• Given problem 1: Translate this sentence from the blog post about U2's song "Kite" into Spanish: "I was weeping in part because I was breaking through my own denial with the realization that I needed to let go."
• Given problem 2: Extend the blog post about U2's song "Kite," picking up right after its final sentence.

====== Source passage ======

Thursday, December 22, 2011

U2 - KITE



Back in 2000, I was playing Peter in Edward Albee's play "The Zoo Story" in LA - Hollywood specifically. The Director liked to play a song for the cast before rehearsal to relax us, transport us and sort of prepare us to drop our own human issues and struggles, let go and play our roles.

He would have us find a comfortable spot on the stage or somewhere in the theatre to lie down on our backs. Then he turned off the lights and had us close our eyes and just listen to the music and the lyrics of a song he had chosen for that particular rehearsal.

I was going through a really difficult and rocky relationship that I knew was coming to an end but was having so much difficulty letting go.  One day at rehearsal he played "Kite" by U2 and I couldn't stop weeping softly, quietly and almost silently to myself.

I was weeping in part because I was breaking through my own denial with the realization that I needed to let go. But also, in part, because the lyrics changed my perspective on the process of letting go.

Instead of thinking that I was the one that needed to let go, the lyrics suggested and allowed me put the focus on the other person letting me go. This was extremely powerful for me because it helped me to feel less vulnerable in my loss, less like I was the one that needed to let go and more like I was giving permission for someone to let go of me.

So now I'm thinking of how hard it is for me to let go of Desi and realizing again that, maybe, I need to give Desi permission to let go of me . . . I'm not really sure. But maybe...

Bono sings in the lyrics of this song: "I want you to know that you don't need me anymore . . . you don't need anyone or anything at all".  To me, that sort of shifts the focus and equalizes the process of letting go somehow.

====== Data segment ======

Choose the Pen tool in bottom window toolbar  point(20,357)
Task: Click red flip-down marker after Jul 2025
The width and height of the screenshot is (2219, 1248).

======

• Final answer 1: Lloraba en parte porque estaba atravesando mi propia negación al darme cuenta de que necesitaba dejar ir.

• Final answer 2:
Songs and plays are really poems set to music and meter so the poetry of the lyrics combined with the music and Bono's voice in this live version fuse together to relay the experience of letting go in a poetic way that allows each listener to have their own unique perspective and experience.

Bono introduces this song with these words:

"This song's about letting go of somebody you don't wanna let go of - it could be a lover, it could be a father, it could be a child, it could be a friend, I don't know. This is 'Kite' . . ."



Something is about to give
I can feel it coming
I think I know what it means

I'm not afraid to die
I'm not afraid to live
And when I'm flat on my back
I hope to feel like I did

And hardness, it sets in
You need some protection, the thinner the skin

I want you to know
That you don't need me anymore
I want you to know
You don't need anyone or anything at all

Who's to say where the wind will take you?
Who's to say what it is will break you?
I don't know which way the wind will blow
Who's to know when the time has come around?
Don't wanna see you cry
I know that this is not goodbye

In summer, I can taste the salty sea
There's a kite blowing out of control on a breeze
I wonder what's gonna happen to you
You wonder what has happened to me

I'm a man
I'm not a child
A man who sees
The shadow behind your eyes

Who's to say where the wind will take you?
Who's to say what it is will break you?
I don't know where the wind will blow
Who's to know when the time has come around?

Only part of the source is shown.